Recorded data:

========================================

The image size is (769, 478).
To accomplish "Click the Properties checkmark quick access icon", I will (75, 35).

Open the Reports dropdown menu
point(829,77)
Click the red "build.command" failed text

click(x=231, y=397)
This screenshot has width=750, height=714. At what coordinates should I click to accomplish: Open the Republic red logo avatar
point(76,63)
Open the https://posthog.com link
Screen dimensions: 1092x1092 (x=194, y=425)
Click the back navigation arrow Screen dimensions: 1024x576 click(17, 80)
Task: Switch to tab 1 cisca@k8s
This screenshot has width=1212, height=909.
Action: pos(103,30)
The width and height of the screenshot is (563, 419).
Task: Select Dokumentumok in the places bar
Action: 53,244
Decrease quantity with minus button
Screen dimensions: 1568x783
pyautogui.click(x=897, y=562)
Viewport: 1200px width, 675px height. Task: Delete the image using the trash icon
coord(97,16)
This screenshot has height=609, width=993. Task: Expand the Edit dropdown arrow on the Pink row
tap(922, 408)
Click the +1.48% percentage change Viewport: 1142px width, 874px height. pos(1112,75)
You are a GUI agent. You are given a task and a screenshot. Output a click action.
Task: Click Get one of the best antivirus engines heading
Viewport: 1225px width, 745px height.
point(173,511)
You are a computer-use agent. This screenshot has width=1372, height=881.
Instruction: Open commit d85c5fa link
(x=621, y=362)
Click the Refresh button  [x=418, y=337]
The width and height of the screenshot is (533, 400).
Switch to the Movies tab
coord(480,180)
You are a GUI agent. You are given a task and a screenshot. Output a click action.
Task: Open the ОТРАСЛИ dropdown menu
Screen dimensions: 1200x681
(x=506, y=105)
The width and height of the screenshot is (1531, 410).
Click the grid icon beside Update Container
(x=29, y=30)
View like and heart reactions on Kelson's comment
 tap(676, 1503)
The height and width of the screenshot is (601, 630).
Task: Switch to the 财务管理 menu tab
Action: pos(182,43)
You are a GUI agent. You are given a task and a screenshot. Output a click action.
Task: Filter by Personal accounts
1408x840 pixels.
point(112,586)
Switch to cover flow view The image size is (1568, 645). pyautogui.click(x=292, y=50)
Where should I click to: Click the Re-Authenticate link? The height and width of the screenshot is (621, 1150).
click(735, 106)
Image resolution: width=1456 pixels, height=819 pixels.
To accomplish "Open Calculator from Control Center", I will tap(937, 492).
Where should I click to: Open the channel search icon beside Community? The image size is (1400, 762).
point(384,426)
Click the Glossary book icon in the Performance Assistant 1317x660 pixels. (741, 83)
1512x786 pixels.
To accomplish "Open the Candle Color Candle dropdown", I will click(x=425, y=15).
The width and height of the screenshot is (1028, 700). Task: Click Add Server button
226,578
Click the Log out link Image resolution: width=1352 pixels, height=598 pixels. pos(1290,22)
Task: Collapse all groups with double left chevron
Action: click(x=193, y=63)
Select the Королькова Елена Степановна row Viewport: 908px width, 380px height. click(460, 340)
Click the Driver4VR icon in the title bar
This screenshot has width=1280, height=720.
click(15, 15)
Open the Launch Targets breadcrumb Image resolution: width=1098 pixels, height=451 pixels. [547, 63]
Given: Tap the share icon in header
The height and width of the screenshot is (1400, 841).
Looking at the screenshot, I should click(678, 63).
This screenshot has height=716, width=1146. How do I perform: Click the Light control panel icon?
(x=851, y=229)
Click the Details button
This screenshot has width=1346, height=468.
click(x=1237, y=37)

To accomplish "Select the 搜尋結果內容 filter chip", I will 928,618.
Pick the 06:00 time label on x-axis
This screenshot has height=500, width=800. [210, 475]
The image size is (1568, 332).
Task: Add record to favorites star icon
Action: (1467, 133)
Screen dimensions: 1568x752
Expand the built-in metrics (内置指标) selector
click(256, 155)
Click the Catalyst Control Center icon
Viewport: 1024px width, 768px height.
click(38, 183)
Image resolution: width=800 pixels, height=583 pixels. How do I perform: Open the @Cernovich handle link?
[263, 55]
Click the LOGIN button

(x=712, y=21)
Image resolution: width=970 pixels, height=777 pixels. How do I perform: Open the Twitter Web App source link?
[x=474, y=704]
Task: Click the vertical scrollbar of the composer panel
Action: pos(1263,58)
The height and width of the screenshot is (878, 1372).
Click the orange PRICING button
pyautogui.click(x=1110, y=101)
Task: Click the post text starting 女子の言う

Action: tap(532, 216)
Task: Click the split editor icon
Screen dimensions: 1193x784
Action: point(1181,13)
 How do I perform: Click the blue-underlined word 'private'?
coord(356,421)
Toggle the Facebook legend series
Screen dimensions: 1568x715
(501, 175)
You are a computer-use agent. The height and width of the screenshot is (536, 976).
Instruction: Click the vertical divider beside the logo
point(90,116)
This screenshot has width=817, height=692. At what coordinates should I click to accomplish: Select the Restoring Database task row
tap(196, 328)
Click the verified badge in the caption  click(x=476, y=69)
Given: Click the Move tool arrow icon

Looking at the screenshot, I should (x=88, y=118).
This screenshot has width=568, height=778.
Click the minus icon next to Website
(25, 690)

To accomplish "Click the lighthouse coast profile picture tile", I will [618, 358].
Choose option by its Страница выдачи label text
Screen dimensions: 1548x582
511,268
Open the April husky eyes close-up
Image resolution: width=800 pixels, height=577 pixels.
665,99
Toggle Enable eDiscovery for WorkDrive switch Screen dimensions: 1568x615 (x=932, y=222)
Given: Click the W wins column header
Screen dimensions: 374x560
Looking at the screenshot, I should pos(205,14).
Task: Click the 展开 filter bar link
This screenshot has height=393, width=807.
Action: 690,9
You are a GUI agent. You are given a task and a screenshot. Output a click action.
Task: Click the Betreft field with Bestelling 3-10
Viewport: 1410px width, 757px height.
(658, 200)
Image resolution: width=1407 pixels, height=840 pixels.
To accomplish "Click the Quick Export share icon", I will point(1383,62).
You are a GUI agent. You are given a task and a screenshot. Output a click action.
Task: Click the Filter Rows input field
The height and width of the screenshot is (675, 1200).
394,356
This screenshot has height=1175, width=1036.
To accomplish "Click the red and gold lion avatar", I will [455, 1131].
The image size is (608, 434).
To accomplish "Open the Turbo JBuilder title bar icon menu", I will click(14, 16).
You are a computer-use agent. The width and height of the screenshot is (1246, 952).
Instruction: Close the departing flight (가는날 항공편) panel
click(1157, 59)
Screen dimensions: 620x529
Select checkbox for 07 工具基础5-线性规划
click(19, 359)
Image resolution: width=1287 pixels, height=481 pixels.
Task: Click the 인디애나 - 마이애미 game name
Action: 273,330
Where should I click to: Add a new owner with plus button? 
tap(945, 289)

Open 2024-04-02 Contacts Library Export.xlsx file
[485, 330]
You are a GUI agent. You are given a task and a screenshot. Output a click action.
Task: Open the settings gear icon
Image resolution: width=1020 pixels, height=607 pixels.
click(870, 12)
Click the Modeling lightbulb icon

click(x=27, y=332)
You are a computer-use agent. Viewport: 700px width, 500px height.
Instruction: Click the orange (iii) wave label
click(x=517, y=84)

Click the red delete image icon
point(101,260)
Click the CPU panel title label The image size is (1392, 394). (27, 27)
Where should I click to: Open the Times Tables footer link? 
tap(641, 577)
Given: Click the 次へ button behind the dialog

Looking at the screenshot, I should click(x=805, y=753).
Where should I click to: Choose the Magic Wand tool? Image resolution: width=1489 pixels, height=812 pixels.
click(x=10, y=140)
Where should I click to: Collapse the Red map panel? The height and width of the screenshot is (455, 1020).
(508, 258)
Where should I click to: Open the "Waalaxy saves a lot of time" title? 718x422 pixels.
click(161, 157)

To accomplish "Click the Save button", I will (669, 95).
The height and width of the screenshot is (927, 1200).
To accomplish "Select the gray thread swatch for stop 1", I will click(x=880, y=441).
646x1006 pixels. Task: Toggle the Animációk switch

========================================

Task to carry out ▸
Wherever the string "will" appears in a line of the records, copy that line.

Exercise result ▸
To accomplish "Click the Properties checkmark quick access icon", I will (75, 35).
To accomplish "Open Calculator from Control Center", I will tap(937, 492).
To accomplish "Open the Candle Color Candle dropdown", I will click(x=425, y=15).
To accomplish "Select the 搜尋結果內容 filter chip", I will 928,618.
To accomplish "Click the lighthouse coast profile picture tile", I will [618, 358].
To accomplish "Click the Quick Export share icon", I will point(1383,62).
To accomplish "Click the red and gold lion avatar", I will [455, 1131].
To accomplish "Open the Turbo JBuilder title bar icon menu", I will click(14, 16).
To accomplish "Click the Save button", I will (669, 95).
To accomplish "Select the gray thread swatch for stop 1", I will click(x=880, y=441).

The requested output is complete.